Prawie trzy miliony ludzi zamieszkujących północno-wschodni stan Asam w Indiach musiało opuścić swoje domy z powodu powodzi. Są one następstwem deszczy monsunowych. Bilans ofiar śmiertelnych wzrósł do co najmniej 189 osób - podały władze.
Po monsunowych deszczach i wylaniu rzeki Brahmaputra, która przepływa przez Tybet, Indie i Bangladesz, setki tysięcy hektarów upraw w stanie Asam zostało zalanych.
- Sytuacja powodziowa jest krytyczna, a poziom wody w większości rzek jest niebezpiecznie wysoki - powiedział w rozmowie z Reutersem Keshab Mahanta, minister zasobów wodnych stanu Asam. Mieszkańcy uciekali na łodziach i prowizorycznych tratwach.
Od końca maja ponad 2,75 miliona mieszkańców Asamu musiało opuścić swoje domy przez fale powodzie. Pochłonęły one w tym regionie łącznie 79 ofiar. Stan ten stoi w obliczu podwójnego wyzwania, jakim jest walka z powodziami i pandemią koronawirusa SARS-CoV-2.

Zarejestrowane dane
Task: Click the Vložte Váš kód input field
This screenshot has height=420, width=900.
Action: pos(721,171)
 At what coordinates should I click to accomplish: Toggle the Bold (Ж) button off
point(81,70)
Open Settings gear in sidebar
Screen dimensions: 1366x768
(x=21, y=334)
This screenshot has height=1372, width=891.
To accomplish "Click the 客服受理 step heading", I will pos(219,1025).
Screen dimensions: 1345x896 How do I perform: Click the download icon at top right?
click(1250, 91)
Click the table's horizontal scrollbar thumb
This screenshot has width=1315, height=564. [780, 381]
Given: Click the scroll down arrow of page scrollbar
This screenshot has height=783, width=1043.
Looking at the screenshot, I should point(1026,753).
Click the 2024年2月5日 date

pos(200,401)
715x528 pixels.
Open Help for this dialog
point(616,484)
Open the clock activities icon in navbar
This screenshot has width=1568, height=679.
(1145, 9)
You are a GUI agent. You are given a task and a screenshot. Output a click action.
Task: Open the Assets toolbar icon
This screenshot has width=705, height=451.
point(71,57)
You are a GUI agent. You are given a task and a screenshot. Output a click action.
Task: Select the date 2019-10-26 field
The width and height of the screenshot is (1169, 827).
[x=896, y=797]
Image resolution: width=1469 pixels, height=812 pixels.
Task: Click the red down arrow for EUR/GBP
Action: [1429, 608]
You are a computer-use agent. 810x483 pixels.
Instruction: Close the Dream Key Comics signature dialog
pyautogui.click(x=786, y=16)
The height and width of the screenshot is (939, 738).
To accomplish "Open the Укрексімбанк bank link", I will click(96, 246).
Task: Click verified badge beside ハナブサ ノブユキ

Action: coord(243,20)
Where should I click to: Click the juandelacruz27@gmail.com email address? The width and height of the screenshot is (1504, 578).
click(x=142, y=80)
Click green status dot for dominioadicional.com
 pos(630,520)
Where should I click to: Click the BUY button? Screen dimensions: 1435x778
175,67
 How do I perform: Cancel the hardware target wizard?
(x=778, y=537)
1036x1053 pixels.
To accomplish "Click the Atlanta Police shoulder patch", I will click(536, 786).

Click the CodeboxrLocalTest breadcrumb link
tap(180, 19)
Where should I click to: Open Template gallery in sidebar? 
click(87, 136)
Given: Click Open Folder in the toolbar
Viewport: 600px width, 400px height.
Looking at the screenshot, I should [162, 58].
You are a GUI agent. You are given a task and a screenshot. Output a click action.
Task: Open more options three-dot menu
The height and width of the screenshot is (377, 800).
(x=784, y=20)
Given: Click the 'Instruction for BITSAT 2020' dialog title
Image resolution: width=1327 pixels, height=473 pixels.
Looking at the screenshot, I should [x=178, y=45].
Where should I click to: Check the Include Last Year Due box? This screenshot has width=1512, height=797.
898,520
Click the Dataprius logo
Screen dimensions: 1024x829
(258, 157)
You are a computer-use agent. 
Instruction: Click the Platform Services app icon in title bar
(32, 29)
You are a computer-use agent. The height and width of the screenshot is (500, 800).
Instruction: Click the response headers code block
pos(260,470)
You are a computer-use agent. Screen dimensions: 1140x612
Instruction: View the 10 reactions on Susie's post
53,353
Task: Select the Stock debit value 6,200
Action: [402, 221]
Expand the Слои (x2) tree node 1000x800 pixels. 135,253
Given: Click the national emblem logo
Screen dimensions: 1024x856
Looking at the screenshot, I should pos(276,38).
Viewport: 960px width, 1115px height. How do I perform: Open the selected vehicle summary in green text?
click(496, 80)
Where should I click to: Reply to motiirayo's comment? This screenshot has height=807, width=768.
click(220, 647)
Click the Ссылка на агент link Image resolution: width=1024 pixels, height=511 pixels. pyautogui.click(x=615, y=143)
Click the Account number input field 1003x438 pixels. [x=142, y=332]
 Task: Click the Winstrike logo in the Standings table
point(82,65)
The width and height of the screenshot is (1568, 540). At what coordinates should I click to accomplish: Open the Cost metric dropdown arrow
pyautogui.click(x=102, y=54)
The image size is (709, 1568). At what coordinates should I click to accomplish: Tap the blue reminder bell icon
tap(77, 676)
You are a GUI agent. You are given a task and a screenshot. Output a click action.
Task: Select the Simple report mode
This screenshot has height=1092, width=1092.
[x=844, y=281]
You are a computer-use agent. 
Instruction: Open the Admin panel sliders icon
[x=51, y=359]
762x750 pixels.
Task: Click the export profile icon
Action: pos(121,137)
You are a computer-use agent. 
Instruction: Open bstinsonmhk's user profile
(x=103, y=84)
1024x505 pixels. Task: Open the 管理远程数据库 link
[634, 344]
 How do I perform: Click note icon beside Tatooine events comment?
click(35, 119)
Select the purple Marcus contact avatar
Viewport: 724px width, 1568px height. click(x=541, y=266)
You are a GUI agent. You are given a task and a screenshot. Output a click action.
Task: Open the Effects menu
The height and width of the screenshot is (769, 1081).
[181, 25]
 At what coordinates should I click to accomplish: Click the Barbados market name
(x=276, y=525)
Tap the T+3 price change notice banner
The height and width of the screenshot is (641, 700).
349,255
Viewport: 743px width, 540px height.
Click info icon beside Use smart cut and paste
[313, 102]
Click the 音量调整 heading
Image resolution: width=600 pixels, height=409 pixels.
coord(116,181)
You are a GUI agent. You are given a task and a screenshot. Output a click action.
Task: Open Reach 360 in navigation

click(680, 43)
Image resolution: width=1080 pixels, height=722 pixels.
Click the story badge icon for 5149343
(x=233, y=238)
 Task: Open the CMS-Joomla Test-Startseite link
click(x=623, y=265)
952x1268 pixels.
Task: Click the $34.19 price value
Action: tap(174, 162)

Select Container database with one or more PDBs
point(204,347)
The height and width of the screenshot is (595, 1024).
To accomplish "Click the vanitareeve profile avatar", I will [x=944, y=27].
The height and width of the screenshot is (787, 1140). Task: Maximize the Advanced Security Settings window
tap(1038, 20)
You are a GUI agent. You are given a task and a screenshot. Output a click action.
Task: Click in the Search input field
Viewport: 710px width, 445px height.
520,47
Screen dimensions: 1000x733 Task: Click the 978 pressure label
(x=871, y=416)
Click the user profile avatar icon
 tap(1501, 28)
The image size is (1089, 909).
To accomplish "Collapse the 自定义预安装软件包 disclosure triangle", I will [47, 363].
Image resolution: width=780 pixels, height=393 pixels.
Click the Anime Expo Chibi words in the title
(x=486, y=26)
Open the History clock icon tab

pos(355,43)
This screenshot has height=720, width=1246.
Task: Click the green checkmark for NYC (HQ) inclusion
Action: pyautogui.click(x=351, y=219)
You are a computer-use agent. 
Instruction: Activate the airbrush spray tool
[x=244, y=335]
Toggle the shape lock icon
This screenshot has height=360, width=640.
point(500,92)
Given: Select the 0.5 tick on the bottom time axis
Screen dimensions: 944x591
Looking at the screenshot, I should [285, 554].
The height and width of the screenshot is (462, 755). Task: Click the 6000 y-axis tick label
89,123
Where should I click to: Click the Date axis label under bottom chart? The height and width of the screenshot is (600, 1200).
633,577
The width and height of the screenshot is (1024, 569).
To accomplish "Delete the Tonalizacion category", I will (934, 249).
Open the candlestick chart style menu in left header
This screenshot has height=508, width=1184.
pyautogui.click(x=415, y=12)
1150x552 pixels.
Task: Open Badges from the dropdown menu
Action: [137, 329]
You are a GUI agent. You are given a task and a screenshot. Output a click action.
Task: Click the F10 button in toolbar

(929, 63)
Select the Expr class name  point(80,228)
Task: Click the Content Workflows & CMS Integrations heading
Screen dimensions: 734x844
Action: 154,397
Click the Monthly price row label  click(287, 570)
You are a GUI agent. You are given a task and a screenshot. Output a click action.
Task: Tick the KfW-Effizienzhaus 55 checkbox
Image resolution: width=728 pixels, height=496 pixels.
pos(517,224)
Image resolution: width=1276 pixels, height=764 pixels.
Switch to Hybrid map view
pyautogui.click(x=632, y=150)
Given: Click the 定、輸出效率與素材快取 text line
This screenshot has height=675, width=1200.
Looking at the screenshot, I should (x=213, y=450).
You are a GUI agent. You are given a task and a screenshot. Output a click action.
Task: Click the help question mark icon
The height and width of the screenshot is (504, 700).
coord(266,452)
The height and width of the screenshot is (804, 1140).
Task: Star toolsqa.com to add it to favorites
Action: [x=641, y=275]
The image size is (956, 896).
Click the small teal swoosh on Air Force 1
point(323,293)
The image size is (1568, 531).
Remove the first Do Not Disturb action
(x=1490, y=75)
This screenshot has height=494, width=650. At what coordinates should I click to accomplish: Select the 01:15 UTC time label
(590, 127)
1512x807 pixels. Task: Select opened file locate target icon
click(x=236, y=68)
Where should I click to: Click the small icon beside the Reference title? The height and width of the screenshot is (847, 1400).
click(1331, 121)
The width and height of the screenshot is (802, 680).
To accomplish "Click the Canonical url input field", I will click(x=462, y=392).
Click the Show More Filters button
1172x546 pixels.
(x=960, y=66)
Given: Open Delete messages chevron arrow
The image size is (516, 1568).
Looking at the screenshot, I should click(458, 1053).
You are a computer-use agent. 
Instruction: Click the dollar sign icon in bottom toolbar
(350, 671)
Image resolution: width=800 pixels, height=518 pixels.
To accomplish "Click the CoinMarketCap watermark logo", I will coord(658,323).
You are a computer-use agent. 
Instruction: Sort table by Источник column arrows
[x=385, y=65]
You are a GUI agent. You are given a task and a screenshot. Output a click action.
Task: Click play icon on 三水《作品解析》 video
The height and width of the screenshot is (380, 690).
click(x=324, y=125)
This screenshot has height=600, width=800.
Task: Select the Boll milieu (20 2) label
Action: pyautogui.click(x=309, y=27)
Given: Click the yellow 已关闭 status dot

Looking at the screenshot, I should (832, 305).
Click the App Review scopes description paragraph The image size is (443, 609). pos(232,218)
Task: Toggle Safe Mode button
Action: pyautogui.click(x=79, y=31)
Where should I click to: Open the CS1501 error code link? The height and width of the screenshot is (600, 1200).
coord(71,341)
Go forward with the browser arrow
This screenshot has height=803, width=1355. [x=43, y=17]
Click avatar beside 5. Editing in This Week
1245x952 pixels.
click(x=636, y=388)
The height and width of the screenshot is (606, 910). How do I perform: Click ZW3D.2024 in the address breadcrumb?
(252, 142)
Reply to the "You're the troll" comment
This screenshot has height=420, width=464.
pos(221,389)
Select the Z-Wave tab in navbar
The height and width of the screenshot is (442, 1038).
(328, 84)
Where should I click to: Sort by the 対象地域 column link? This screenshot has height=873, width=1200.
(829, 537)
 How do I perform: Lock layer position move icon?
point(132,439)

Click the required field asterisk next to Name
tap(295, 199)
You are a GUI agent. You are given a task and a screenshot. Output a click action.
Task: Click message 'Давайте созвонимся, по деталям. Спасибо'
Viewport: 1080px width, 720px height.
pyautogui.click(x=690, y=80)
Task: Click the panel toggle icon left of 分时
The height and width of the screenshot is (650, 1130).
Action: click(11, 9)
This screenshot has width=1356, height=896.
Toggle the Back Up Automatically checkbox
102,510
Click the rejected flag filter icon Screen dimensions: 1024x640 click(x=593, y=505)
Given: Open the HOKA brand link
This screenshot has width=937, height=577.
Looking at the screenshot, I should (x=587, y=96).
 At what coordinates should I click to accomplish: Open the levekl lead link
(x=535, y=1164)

ZADANIA DO WYKONANIA:
**1.** Przez jakie obszary przepływa rzeka Brahmaputra według tekstu o powodziach w Asamie?
**2.** Rozwiń tekst o powodziach w stanie Asam, pisząc jego dalszy ciąg od ostatniego zdania.
Rekordy pochodzą z innego źródła niż tekst.

ODPOWIEDZI PO KOLEI:
**1.** Przez Tybet, Indie i Bangladesz.

**2.**
Powodzie w Nepalu
W sąsiednim Nepalu rząd apelował do mieszkańców, aby byli przygotowani na możliwą powódź. W wyniku powodzi i osuwisk od czerwca zginęło tam ponad 100 osób.
Barun Paudel z biura prognoz pogody w stołecznym Katmandu, powiedział, że w ciągu najbliższych czterech dni należy się spodziewać obfitych opadów deszczu.
- Wezwaliśmy mieszkańców do zachowania czujności wobec możliwych osunięć ziemi i powodzi -powiedział.
Utonęło mnóstwo zwierząt
W około 90 procentach zatopiony został Park Narodowy Kaziranga o powierzchni ponad 400 kilometrów kwadratowych. Jak informują indyjskie media, utonęło tam 96 zwierząt, w tym siedem nosorożców indyjskich, których dwie trzecie światowej populacji zamieszkuje teren tego parku. Zginęły też między innymi jelenie bengalskie i bawoły indyjskie.